À propos de cette édition

Éditeur
Fides
Titre et numéro de la série
Compagnon du soleil - 3
Titre et numéro de la collection
intermondes
Genre
Science-fiction
Longueur
Roman
Format
Livre
Pagination
260
Lieu
Montréal
Année de parution
1976
Support
Papier

Résumé/Sommaire

À Xantou, Méani comprend qu’elle a assisté à l’arrestation d’Arkel qui n’a peut-être été possible que parce qu’il essayait de la consoler. Elle retrouve Ernal, un ancien ami d’Oakim qui a participé aux raids des Jeunes Fauves organisés par Drek et qui est entré dans les rangs de la police. Il s’arrange pour lui faire rencontrer Nanou, qui n’a plus qu’un contact ténu avec la réalité et qui fait partie d’un groupe sélectionné pour une luminothérapie. Méani découvre ainsi l’existence d’un bébé qui est sûrement le fils d’Oakim.

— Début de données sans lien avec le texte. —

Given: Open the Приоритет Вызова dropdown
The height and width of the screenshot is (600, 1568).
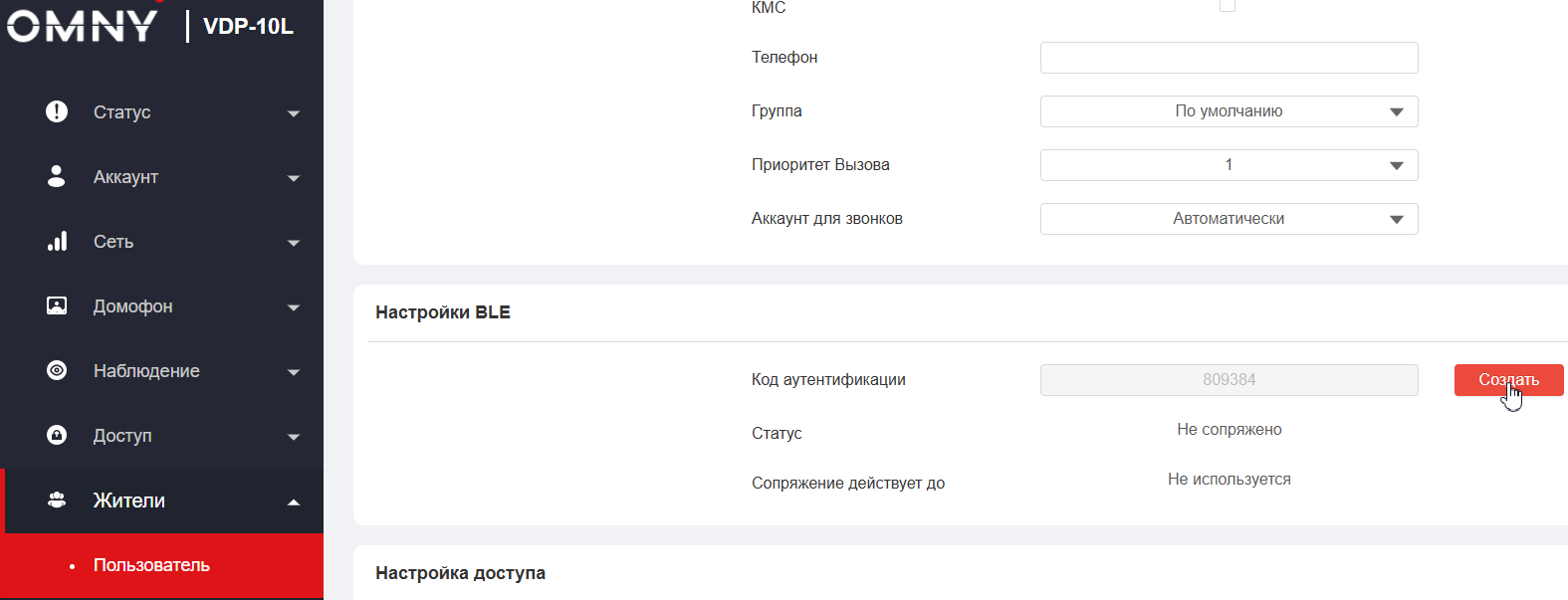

L’arrestation d’Arkel a forcé sa femme, Dafna, et son fils, Nam, à entrer dans la clandes­tinité, mais la mort précipitée du Chat a sauvé la Résistance et entretient l’esprit de contestation de la population de Xantou.

En Ditrie, Oakim est sauvé de l’exécution par le révolutionnaire avec qui on le confondait. Ce José l’emmène par monts et par vaux jusqu’à un village reculé dans les montagnes où le gou­vernement de la Ditrie n’a plus aucune autorité. Au sein des villageois, le Compagnon du Soleil fait l’apprentissage de leur vie fruste et pourtant joyeuse.

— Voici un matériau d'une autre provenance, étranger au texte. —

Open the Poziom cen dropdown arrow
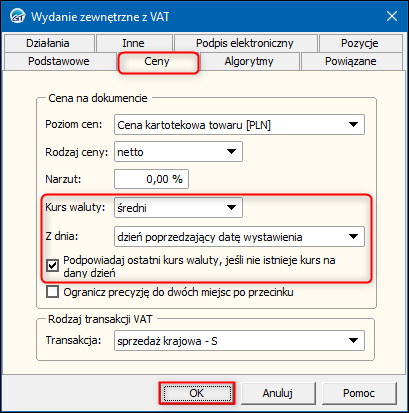 [353, 125]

Quand Ernal constate que la rencontre de Méani et Nanou ne l’aide pas à retrouver Oakim, il ordonne par dépit le massacre de Nanou et de ses compagnons. Le jardinier Raxos meurt en essayant de les protéger, mais il a eu le temps de confier le fils d’Oakim à Méani, qui l’envoie dans une autre ville sous la garde d’une famille de réprouvés. Quant à Méani, elle est chargée d’une mission d’État en Ditrie, escortée par Ernal, afin de renforcer l’approvision­nement de l’Ixanor en sel de la Ditrie.

Les rebelles de Ditrie veulent assassiner ces émissaires de l’Ixanor, mais Oakim trahit leurs plans afin de sauver sa mère, ce qui entraîne la mort d’Ernal dans un accrochage avec les rebelles, mais pas avant qu’Ernal ait eu l’ultime plaisir cruel d’apprendre à Oakim la mort de Nanou. Entre temps, Nam a repris en main les Résistants de l’Ixanor, même s’il reste marqué par la préférence de son père pour Oakim. Afin de convaincre Oakim de revenir participer au coup d’État, Nam s’aventure à son tour en Ditrie, mais Oakim considère toujours que l’entreprise est vouée, dans le meilleur des cas, à n’adoucir que les conditions de vie des citoyens de l’Ixanor.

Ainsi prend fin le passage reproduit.